The same protocol is applied to the base and fine-tuned models so the delta is a fair
comparison. Both held-out sets are disjoint from training: the retrieval split is the
dataset's `wiki_retrieval_eval/test`; FLORES+ training only ever sees `dev` (via the
dataset's validation split), so `devtest` stays clean.

### Monolingual Uzbek retrieval — `wiki_retrieval_eval/test` (5,000 title→paragraph)

| Metric | Base | Fine-tuned | Δ |
|---|---|---|---|
| Recall@1 | 0.9868 | **0.9914** | +0.0046 |
| Recall@5 | 0.9948 | **0.9964** | +0.0016 |
| Recall@10 | 0.9962 | **0.9972** | +0.0010 |
| MRR@10 | 0.9904 | **0.9936** | +0.0032 |
| nDCG@10 | 0.9918 | **0.9945** | +0.0027 |

### Cross-lingual uz↔en bitext — FLORES+ `devtest` (1,012 pairs)

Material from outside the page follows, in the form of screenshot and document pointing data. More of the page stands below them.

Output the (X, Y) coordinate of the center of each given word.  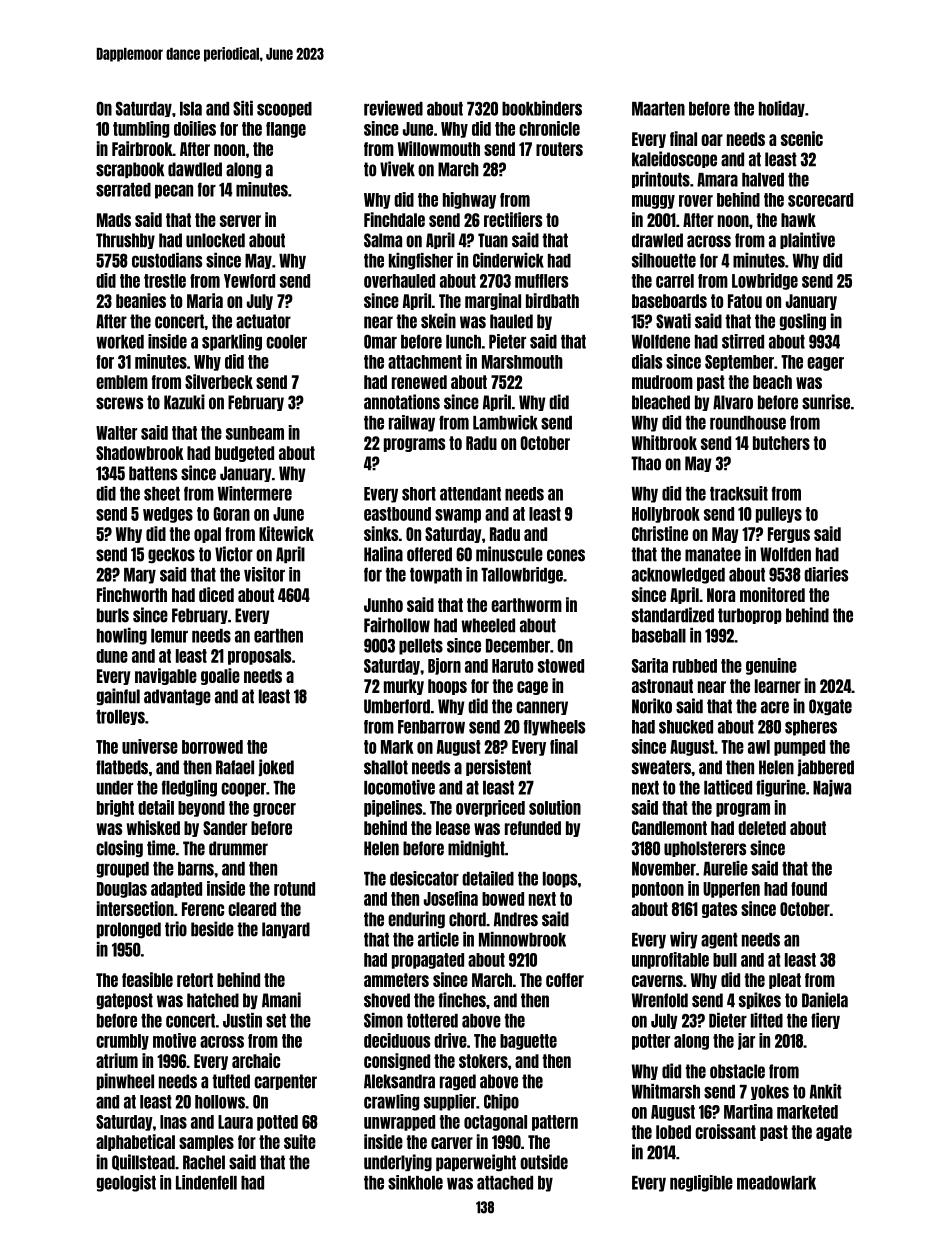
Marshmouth (522, 362)
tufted (231, 1081)
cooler (286, 342)
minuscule (509, 554)
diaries (826, 574)
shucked (686, 727)
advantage (177, 697)
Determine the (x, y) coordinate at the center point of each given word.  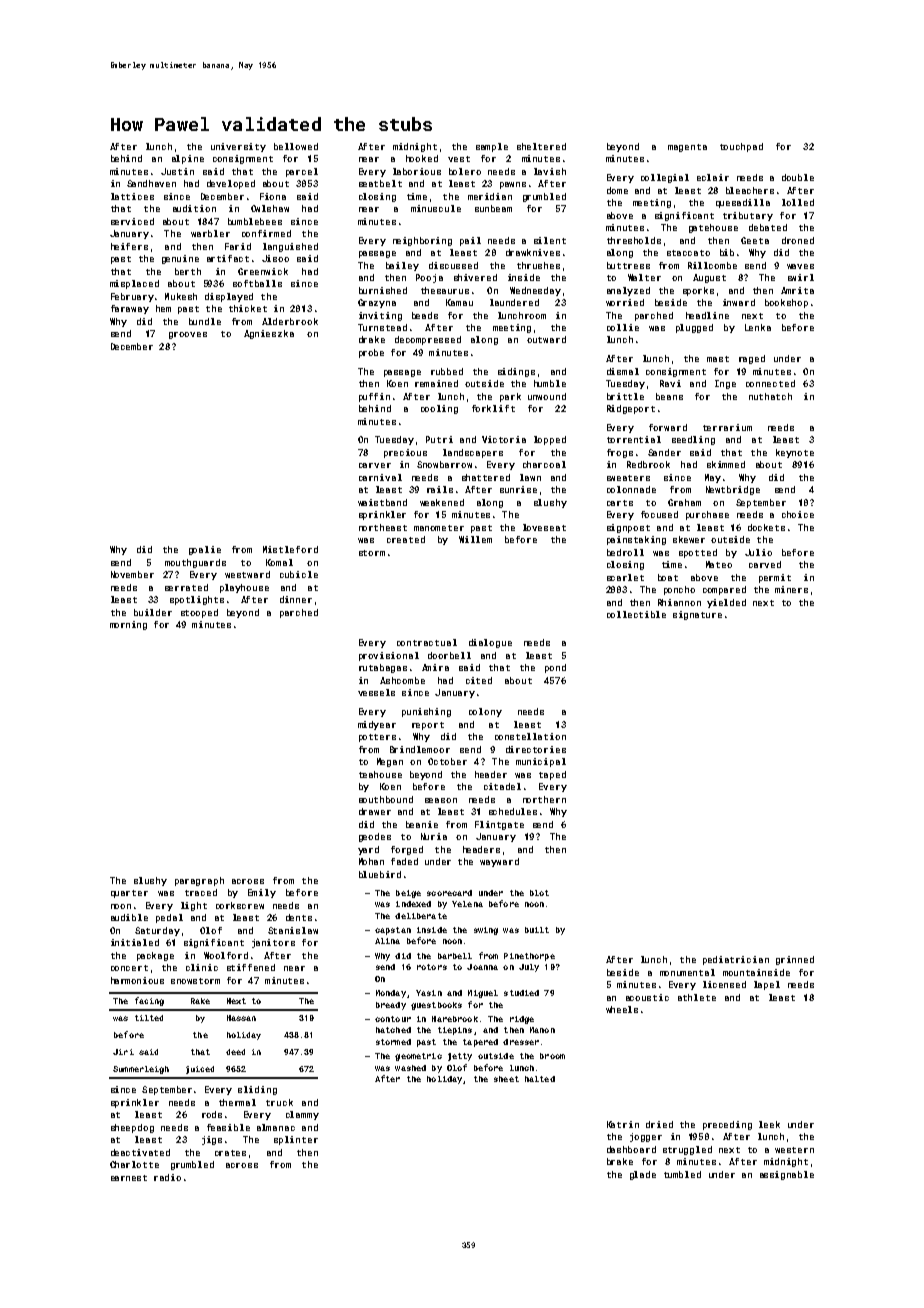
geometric (418, 1057)
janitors (273, 943)
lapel (767, 985)
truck (279, 1102)
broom (552, 1056)
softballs (257, 283)
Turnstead (382, 327)
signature (697, 615)
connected (770, 383)
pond (555, 668)
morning (128, 625)
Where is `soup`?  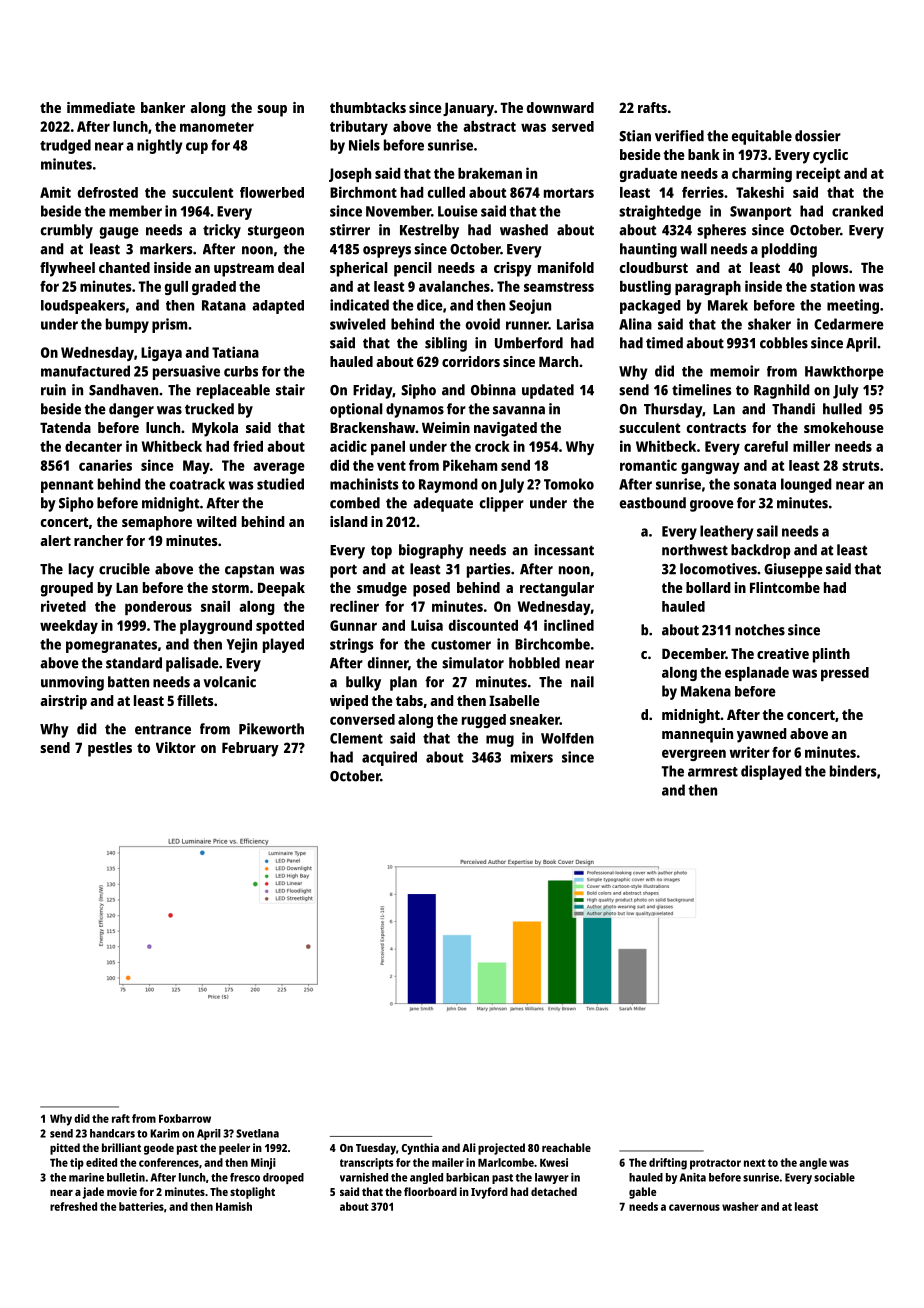 soup is located at coordinates (272, 111).
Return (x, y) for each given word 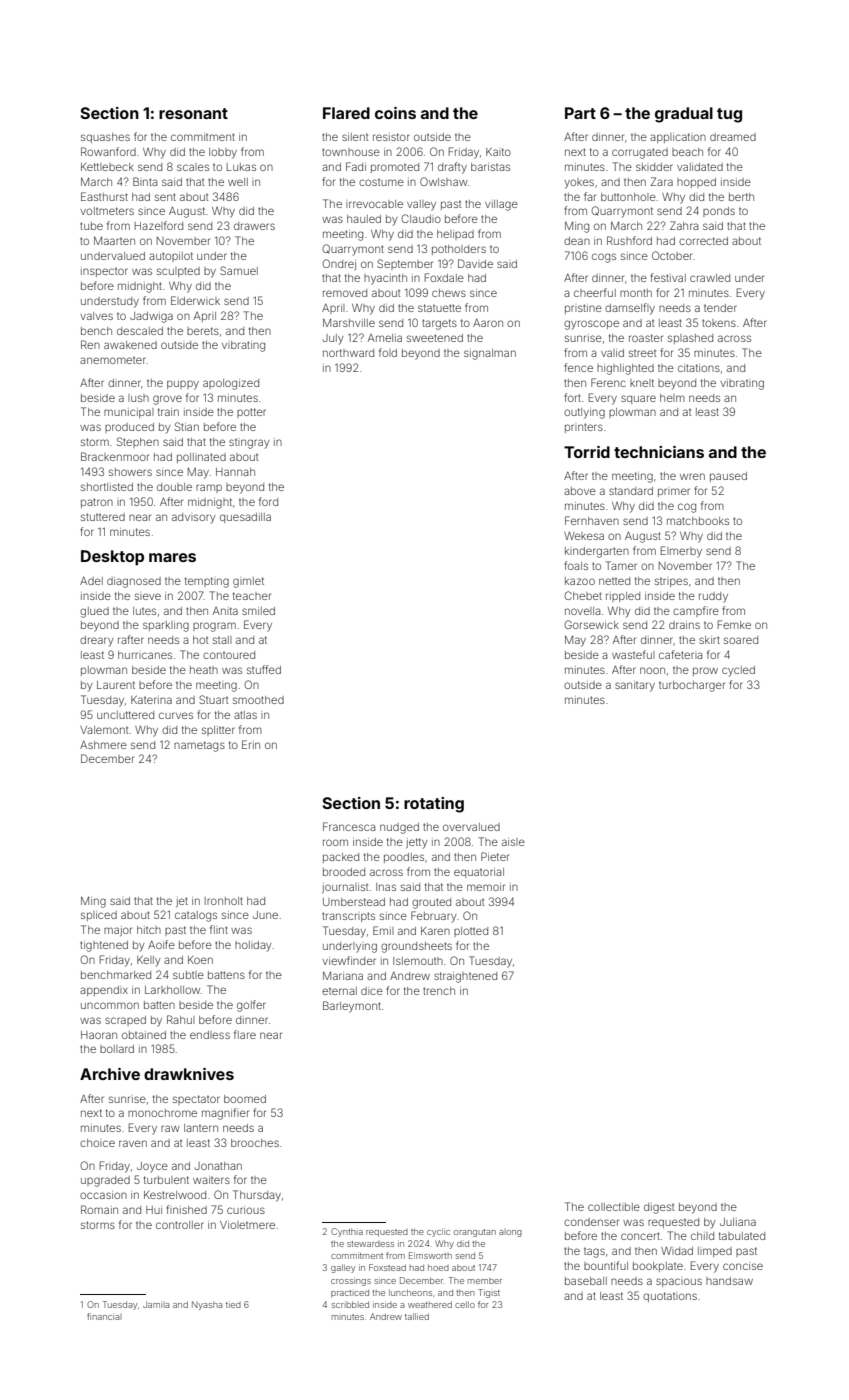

| Metric | Base | Fine-tuned | Δ |
|---|---|---|---|
| uz→en accuracy | 0.9713 | **0.9901** | +0.0188 |
| en→uz accuracy | 0.9852 | 0.9852 | +0.0000 |
| Mean accuracy | 0.9783 | **0.9876** | +0.0094 |

The base is already near the ceiling for Uzbek, so the gains are small but every metric
improves — the fine-tuned model dominates the base and is the one shipped.

## Training data

[`sukhrobnurali/uzbek-embedding-pairs`](https://huggingface.co/datasets/sukhrobnurali/uzbek-embedding-pairs)
— 356,278 `(anchor, positive)` pairs in the `default/train` split, used as-is:

| Source | Share | Pair type |
|---|---|---|
| Uzbek Wikipedia | ~56% | title ↔ paragraph |
| OPUS-100 uz↔en | ~34% | parallel sentence ↔ translation |
| Latin↔Cyrillic | ~10% | same sentence, two scripts |

Anchors are prefixed `query: ` and positives `passage: ` at training time, matching the
retrieval framing used at inference.

## Limitations

- Low-resource language: coverage is thinner than for high-resource languages, and rare
  domains (legal, medical, dialectal) are under-represented.
- Part of the data is OPUS-100, which carries machine-translation noise.
- The monolingual eval is a title→paragraph proxy for retrieval, not a curated query set.
- Trained on Latin-script Uzbek; Cyrillic appears only via the script-pair source, so
  Cyrillic retrieval quality is less thoroughly evaluated.

## Reproducibility

Fixed seed (42); 1 epoch of `MultipleNegativesRankingLoss` with in-batch negatives,
batch size 192, lr 2e-5, 10% warmup, `max_seq_length=192`, bf16 on Ampere. All
hyperparameters live in `config.py`; training and evaluation scripts are in the
[training repository](https://github.com/sukhrobnurali/uz-sentance-embedding).

## License

MIT, inherited from the base model `intfloat/multilingual-e5-small`.